**WORK REQUEST:**
Count every line in the data that contains the word "agent", then report that number alone.

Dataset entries
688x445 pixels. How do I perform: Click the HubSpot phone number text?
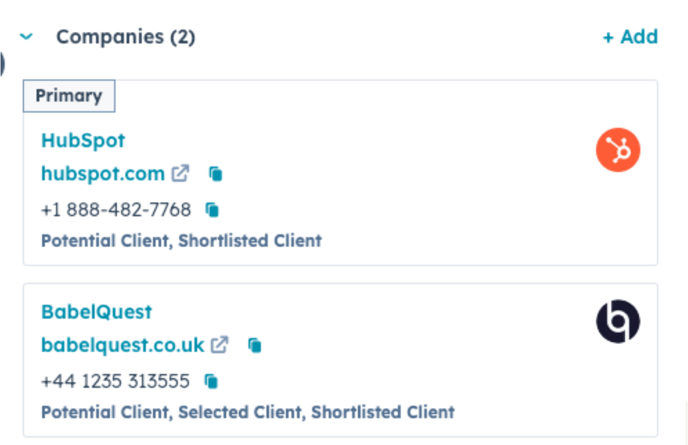[x=116, y=210]
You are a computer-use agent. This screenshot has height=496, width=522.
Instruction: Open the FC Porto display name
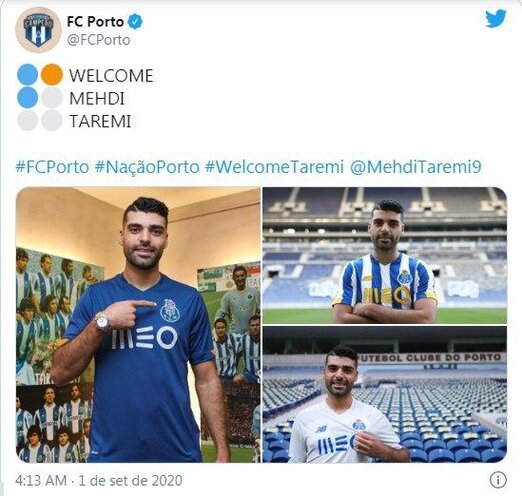(95, 22)
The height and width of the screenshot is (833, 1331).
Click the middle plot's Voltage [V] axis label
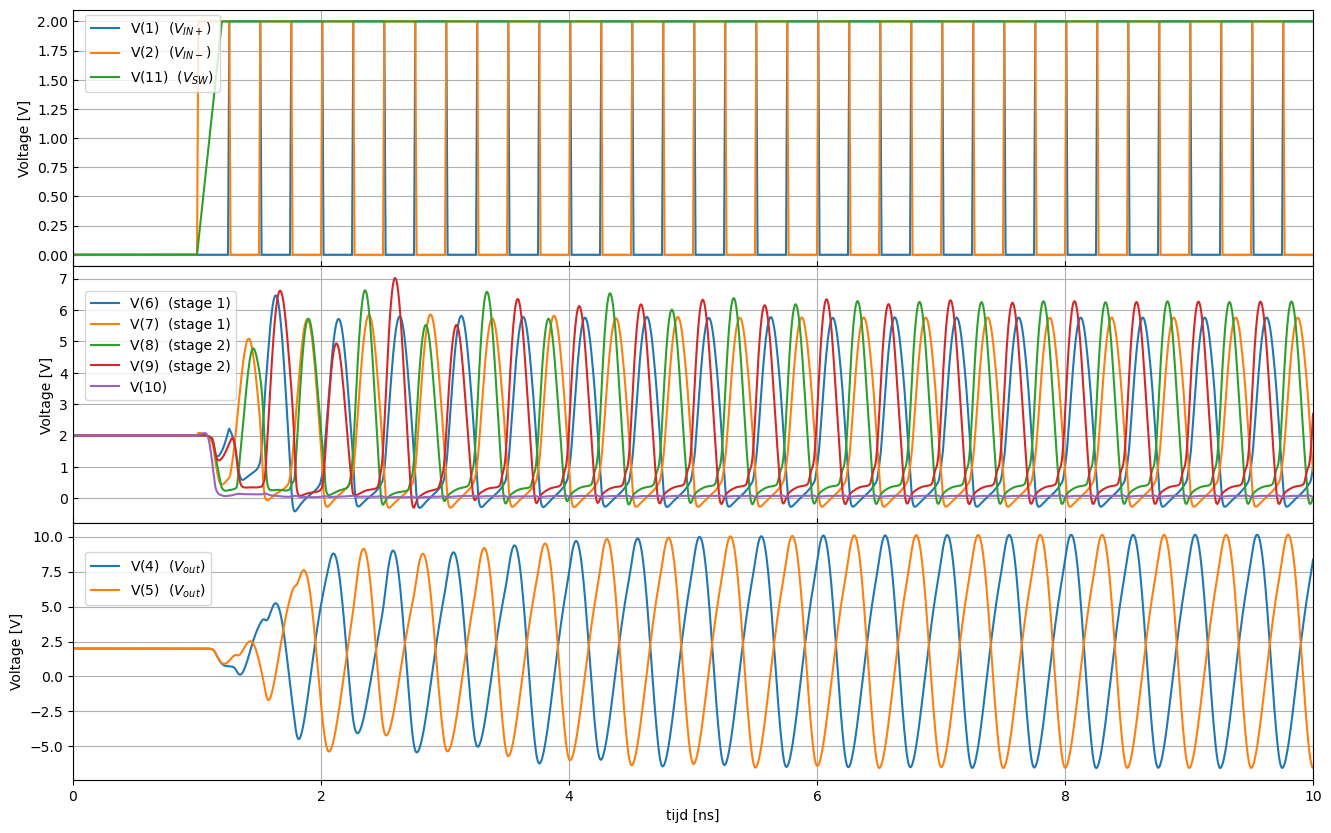(x=46, y=395)
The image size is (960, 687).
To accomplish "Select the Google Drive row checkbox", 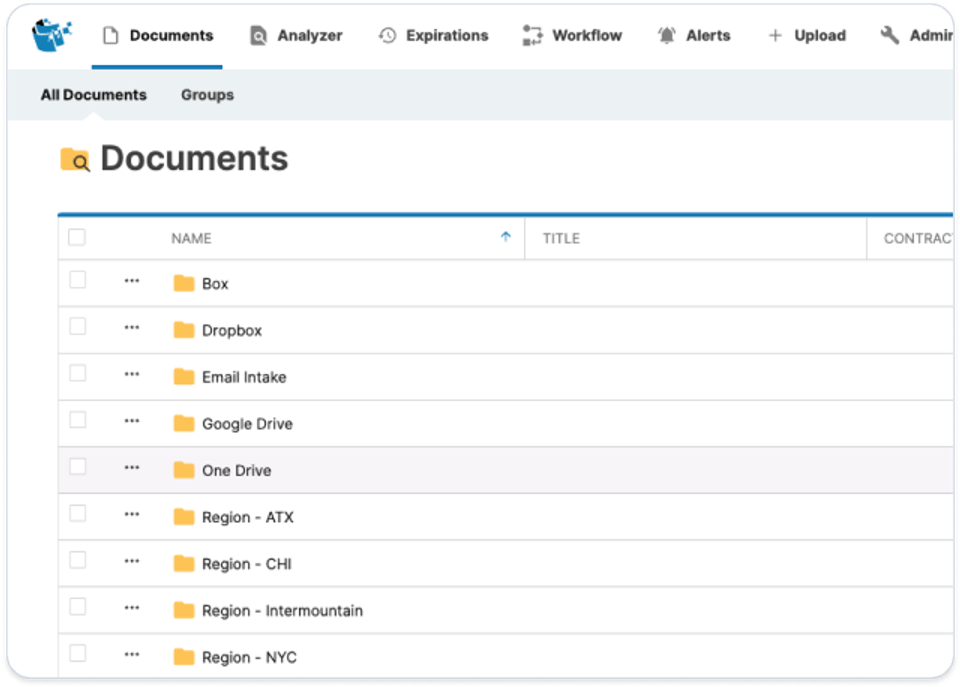I will click(x=77, y=420).
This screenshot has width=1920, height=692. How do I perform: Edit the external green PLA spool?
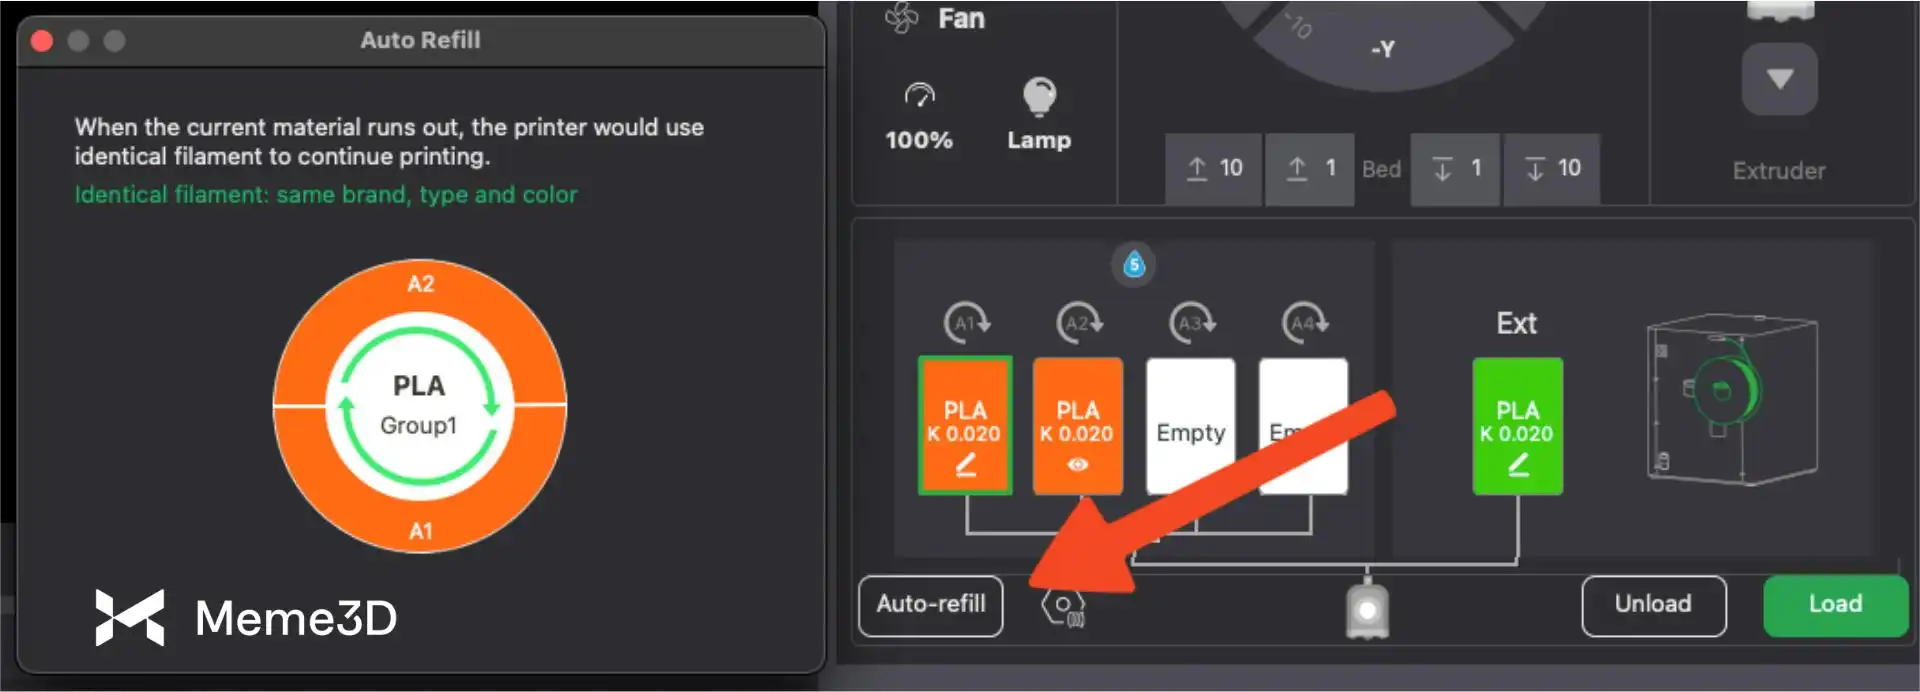tap(1518, 464)
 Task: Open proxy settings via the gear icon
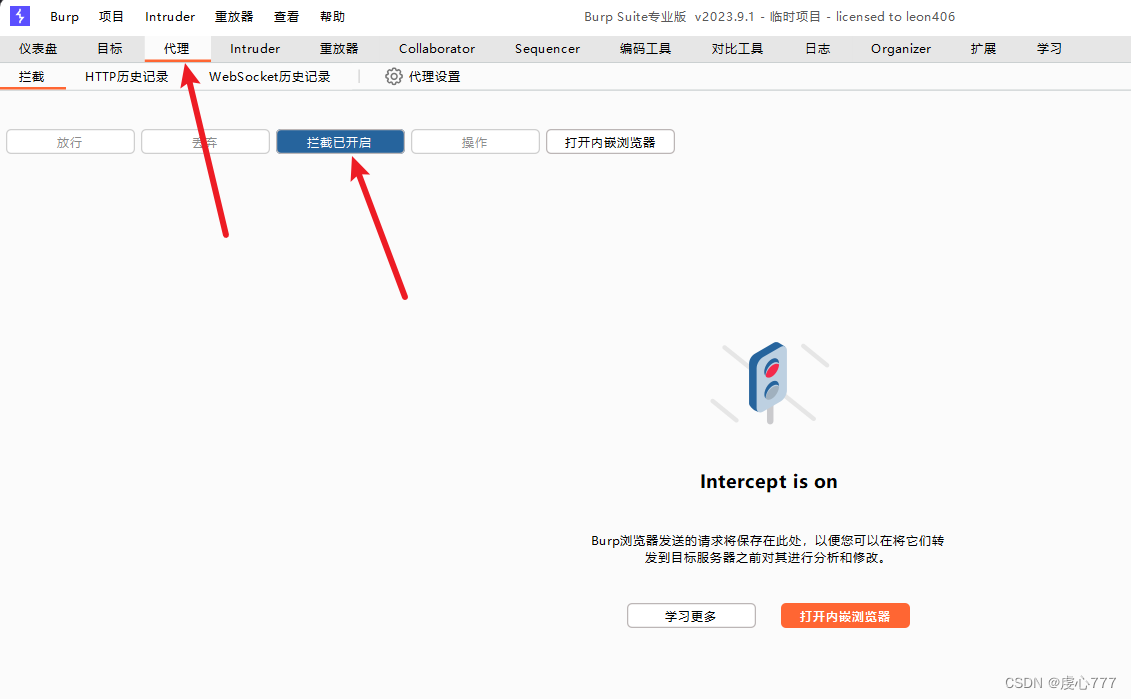click(x=394, y=76)
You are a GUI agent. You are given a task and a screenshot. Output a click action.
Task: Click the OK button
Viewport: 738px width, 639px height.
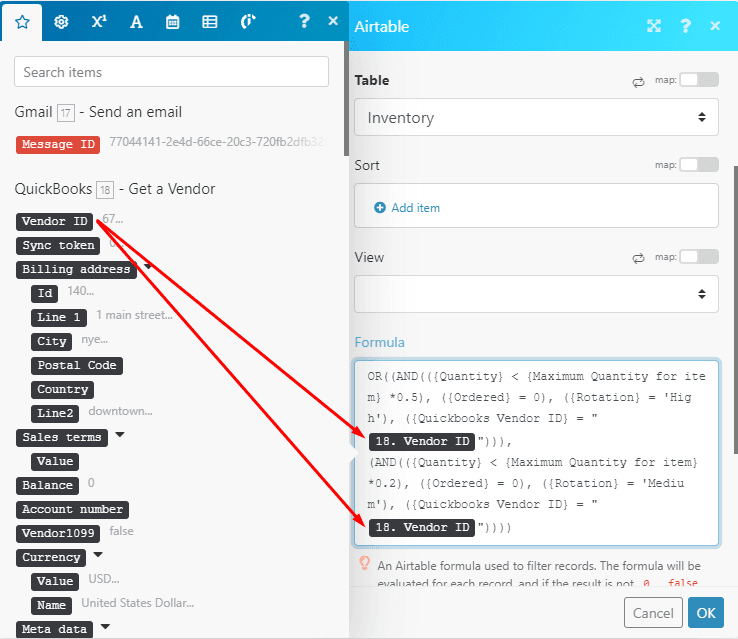[x=705, y=612]
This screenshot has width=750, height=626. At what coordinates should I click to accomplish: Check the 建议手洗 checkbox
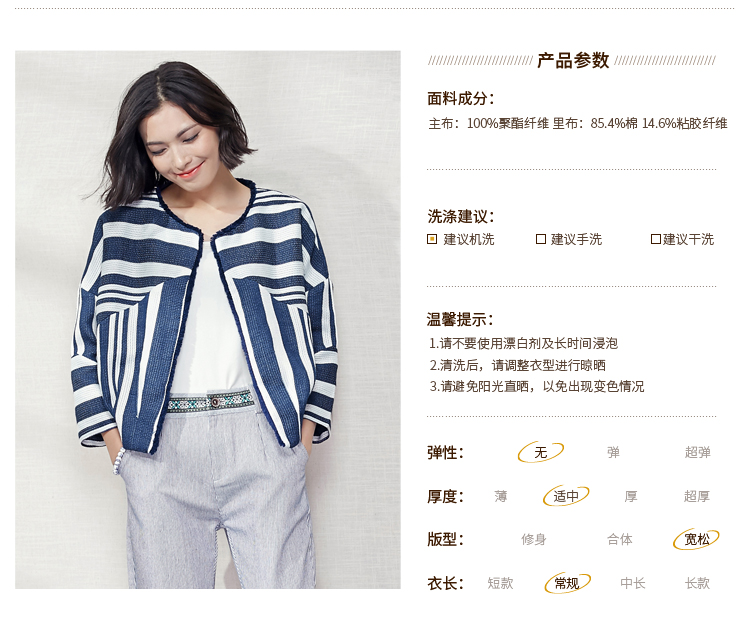pos(541,239)
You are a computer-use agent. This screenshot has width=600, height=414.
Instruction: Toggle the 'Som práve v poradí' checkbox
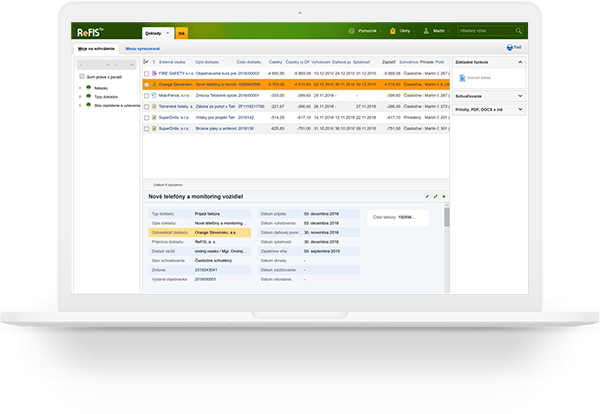tap(82, 76)
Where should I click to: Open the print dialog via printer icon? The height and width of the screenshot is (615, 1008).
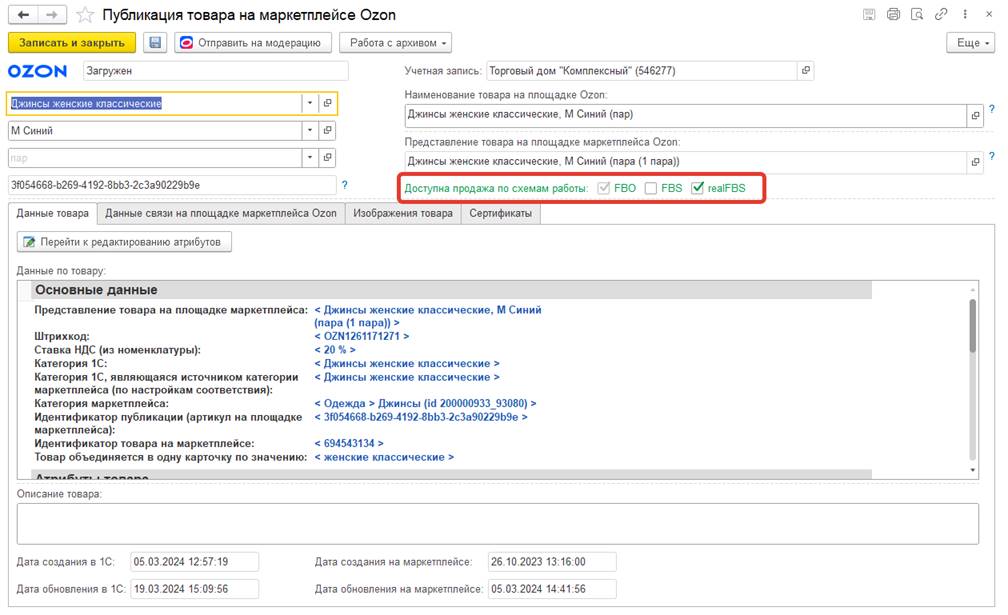pos(893,14)
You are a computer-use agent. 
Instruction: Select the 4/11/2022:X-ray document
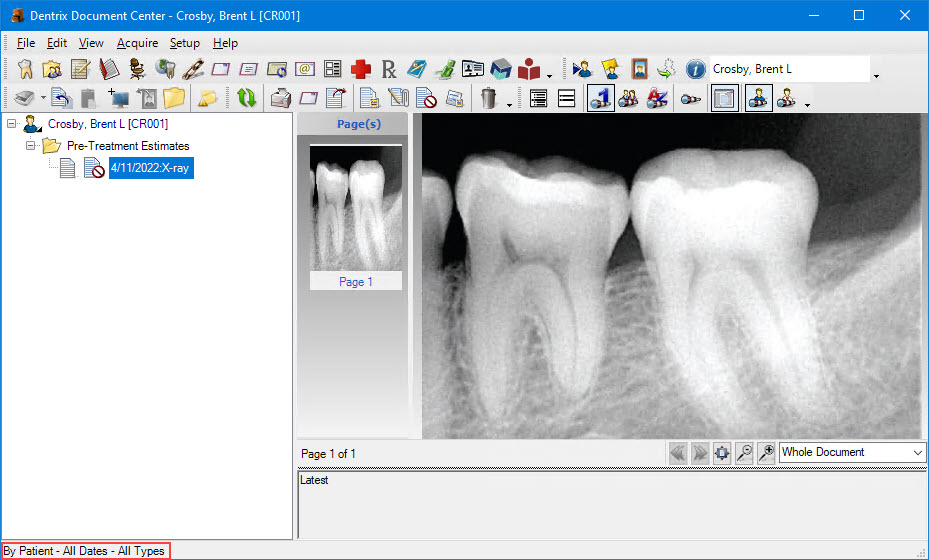point(151,168)
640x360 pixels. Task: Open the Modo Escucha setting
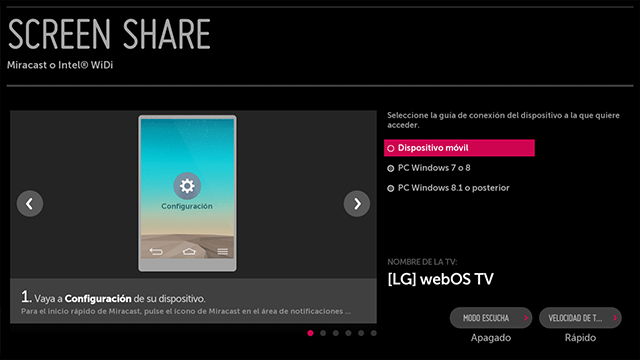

**ANSWER:**
4